• _GIVEN PROBLEM_
Edit the lines below by replacing "toolbar" with "menu bar", keeping everything else the same.

(Entries on target coordinates)

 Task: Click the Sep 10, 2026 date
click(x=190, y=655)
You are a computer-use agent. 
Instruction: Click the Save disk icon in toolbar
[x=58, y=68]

• _THE REPLY_
 Task: Click the Sep 10, 2026 date
click(x=190, y=655)
You are a computer-use agent. 
Instruction: Click the Save disk icon in menu bar
[x=58, y=68]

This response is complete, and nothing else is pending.